At first glance, I thought that Skye McAlpine’s A Table Full of Love might be some kind of theological work on the Eucharist – or at least a supplementary document to the Synod on Synodality – but then I caught sight of the longer subtitle: “recipes to comfort, seduce, celebrate and everything in between”. Perhaps one for the moral theologians, then, if any of them are on their way to the kitchen.
It is, however, more than a recipe book. McAlpine opens by explaining in her introduction – “Some Thoughts on Love and Food” – that “this is a book about love, the different kinds of love that permeate and underpin our world, that make life richer, more complex, at times more painful, often happier; the kinds of love that ultimately make life worth living”. Her subdivisions are not quite the ones that the nuns taught us about at school.
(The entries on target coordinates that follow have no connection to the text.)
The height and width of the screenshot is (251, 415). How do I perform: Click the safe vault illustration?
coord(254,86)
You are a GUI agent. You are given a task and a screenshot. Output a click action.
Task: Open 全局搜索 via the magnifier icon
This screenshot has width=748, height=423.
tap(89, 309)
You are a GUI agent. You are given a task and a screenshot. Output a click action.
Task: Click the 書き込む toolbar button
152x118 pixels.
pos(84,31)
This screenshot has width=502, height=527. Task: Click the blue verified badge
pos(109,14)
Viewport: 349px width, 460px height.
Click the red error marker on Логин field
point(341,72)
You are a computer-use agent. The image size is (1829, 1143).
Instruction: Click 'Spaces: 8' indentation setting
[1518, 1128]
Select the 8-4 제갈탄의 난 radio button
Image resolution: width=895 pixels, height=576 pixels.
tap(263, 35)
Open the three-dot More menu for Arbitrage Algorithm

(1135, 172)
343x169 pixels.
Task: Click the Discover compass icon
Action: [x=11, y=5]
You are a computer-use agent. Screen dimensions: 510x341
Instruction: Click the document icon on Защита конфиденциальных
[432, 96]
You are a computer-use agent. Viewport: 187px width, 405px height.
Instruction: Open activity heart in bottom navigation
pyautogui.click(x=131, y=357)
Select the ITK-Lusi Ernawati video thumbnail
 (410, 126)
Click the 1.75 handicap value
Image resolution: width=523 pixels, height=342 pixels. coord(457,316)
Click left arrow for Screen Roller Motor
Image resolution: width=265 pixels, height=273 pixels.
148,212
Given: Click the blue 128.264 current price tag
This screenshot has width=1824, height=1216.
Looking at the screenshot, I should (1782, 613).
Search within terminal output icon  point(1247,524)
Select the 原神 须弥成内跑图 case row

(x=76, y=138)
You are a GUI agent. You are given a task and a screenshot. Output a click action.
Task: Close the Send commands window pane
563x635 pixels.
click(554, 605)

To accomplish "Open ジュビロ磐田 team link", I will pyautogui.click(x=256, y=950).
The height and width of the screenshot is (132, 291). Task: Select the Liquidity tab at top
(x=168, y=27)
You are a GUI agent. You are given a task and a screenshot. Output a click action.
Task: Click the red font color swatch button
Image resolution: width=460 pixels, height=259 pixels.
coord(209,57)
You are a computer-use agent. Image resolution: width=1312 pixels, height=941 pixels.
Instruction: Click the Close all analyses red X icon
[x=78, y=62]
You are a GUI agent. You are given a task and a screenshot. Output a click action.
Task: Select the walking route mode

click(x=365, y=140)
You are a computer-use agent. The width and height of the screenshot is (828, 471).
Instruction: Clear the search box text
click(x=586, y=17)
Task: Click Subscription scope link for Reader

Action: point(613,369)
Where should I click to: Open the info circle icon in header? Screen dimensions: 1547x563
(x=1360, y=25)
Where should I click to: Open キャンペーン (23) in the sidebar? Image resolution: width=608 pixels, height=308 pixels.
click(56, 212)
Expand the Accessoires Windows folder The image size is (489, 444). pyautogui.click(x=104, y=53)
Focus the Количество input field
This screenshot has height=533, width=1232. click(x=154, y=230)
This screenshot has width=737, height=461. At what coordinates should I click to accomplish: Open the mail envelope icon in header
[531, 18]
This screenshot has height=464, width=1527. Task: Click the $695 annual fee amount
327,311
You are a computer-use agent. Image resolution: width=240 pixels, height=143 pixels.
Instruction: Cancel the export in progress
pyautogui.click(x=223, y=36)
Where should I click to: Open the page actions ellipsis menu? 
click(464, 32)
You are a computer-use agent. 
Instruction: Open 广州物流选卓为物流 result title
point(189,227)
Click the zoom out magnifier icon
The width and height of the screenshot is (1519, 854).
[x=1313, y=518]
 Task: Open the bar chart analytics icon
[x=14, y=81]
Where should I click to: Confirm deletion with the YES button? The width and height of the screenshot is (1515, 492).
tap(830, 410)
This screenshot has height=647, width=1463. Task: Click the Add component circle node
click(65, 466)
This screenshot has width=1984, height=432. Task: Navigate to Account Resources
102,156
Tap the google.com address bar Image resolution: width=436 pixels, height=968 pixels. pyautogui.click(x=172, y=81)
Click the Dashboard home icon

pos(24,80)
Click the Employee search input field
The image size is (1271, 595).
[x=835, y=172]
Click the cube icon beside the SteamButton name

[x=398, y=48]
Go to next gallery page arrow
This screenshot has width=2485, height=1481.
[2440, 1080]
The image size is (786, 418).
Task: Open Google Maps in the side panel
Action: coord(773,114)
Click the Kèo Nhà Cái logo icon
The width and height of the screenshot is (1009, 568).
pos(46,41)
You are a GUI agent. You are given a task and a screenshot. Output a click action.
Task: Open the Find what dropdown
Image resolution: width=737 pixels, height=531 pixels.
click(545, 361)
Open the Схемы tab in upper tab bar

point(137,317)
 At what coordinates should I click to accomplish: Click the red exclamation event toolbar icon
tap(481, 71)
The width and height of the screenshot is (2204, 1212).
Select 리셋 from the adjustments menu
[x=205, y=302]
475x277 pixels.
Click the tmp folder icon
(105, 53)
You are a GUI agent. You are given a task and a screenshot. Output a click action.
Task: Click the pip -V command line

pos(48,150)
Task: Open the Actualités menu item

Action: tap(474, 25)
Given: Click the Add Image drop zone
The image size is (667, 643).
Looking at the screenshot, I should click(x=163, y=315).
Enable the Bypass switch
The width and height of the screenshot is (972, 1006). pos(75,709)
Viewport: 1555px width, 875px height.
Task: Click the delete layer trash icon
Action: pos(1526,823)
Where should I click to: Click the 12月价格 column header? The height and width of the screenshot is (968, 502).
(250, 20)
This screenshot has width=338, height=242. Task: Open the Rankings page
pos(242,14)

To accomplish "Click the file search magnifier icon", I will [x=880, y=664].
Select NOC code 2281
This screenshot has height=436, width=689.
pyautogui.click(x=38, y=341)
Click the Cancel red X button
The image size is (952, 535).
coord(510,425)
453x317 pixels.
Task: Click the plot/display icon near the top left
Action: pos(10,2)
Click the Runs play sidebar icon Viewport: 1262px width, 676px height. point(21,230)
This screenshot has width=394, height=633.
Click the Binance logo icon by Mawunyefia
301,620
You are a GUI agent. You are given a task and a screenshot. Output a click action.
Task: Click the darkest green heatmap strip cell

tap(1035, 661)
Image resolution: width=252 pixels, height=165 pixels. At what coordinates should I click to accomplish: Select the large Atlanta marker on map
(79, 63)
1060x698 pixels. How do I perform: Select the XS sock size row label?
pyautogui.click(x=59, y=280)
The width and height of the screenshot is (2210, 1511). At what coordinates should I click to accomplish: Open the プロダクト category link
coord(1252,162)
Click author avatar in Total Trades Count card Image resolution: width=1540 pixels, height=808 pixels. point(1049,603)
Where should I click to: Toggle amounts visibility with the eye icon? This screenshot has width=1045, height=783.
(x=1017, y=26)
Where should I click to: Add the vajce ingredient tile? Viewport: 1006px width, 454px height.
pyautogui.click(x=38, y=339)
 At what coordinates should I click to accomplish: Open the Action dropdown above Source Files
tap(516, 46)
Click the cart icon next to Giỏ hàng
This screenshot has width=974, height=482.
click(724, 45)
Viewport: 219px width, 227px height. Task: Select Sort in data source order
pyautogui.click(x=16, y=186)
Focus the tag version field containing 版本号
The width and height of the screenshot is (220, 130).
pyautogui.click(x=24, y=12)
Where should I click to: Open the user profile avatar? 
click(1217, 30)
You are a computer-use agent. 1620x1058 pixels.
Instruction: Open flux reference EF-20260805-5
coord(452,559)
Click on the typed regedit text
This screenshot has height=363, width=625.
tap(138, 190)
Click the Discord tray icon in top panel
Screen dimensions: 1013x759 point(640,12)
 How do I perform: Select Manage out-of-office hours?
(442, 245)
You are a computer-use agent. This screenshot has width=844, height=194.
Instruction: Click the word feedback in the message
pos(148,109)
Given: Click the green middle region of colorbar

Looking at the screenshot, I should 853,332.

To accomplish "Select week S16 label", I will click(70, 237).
We called them affection, friendship, romance and charity; years later I learned their proper Greek names of agape, storge, eros and philia. McAlpine studied classics in her youth, and so she provides a few more. She has clearly thought long and deep about them – and even has a doctorate in the love poetry of Ovid – so we soon find ourselves in the hands of an expert in both the language of love and the art of cooking.
McAlpine divides her book into “Comfort”, “Seduce”, “Nourish”, “Spoil” and “Cocoon”. From the other end of the kitchen table, I see the appeal of all of them, and certainly four out of the five remain a regular feature even at the wrinkly stage. Each mood calls for a different set of dishes; they’re all well thought-out, attractively presented and relatively straightforward to make.
I suppose the obvious thing to talk about is the recipes. Mouth-wateringly appealing, I’ve tried several of them with great success. How to choose which ones to praise? Her pasta con panna e piselli was a great hit with our small grandchildren – a cunning way to get them to eat an abundance of green peas – and worked well as a side dish later; orange treacle tart was sublime with some thick crème fraîche.
Date and rosemary soda bread went perfectly with some sharp cheddar, while baked eggs with spinach and gorgonzola almost made me long for the evenings to begin drawing in. Meanwhile, scallops with buttery brandy gratin made for a lovely Friday summer supper treat; we had them with a fresh warm crusty baguette, extra butter, and a cold Chablis.
I know I should write more about the food, but this is more than just a cookbook. McAlpine peppers it with her own thoughts on the philosophy of food and cooking; she made me think through things that I’ve always known, but never really known that I’ve known them, if you see what I mean. “I cook because I enjoy how good it makes me feel to bring people together. I cook because I love the people I cook for.”
This is a book not only for the body, but also for the soul. What is remarkable about McAlpine is that she really understands the human element that surrounds cooking and eating, and the joy of gathering people around a table. Here it sounds theological again: “There’s nowhere I would rather be than sitting at a table full of love.”
She admits that her structure is unconventional, but who cares about that? “The recipes are ordered by mood and sentiment,” she writes. Much more fun and satisfying to cook a meal that suits the general feeling of the household, rather than to follow a prescriptive formula (notwithstanding the days of fasting and abstinence, of course).
Best of all, she puts her finger firmly on the one ingredient without which any meal will be a disaster.
“The real flavour of any dish will always equate to more than the simple sum of its raw ingredients: good food can’t help but taste of the tangle of emotions and memories we collect over a lifetime of eating, cooking and being cooked for.
“And all of those emotions, the most prominent and ever recurring – that feeling we want to hold on to and the magic, intangible ingredient which has a way of making all food taste like you can’t live without it – is love.” Amen to that, I say.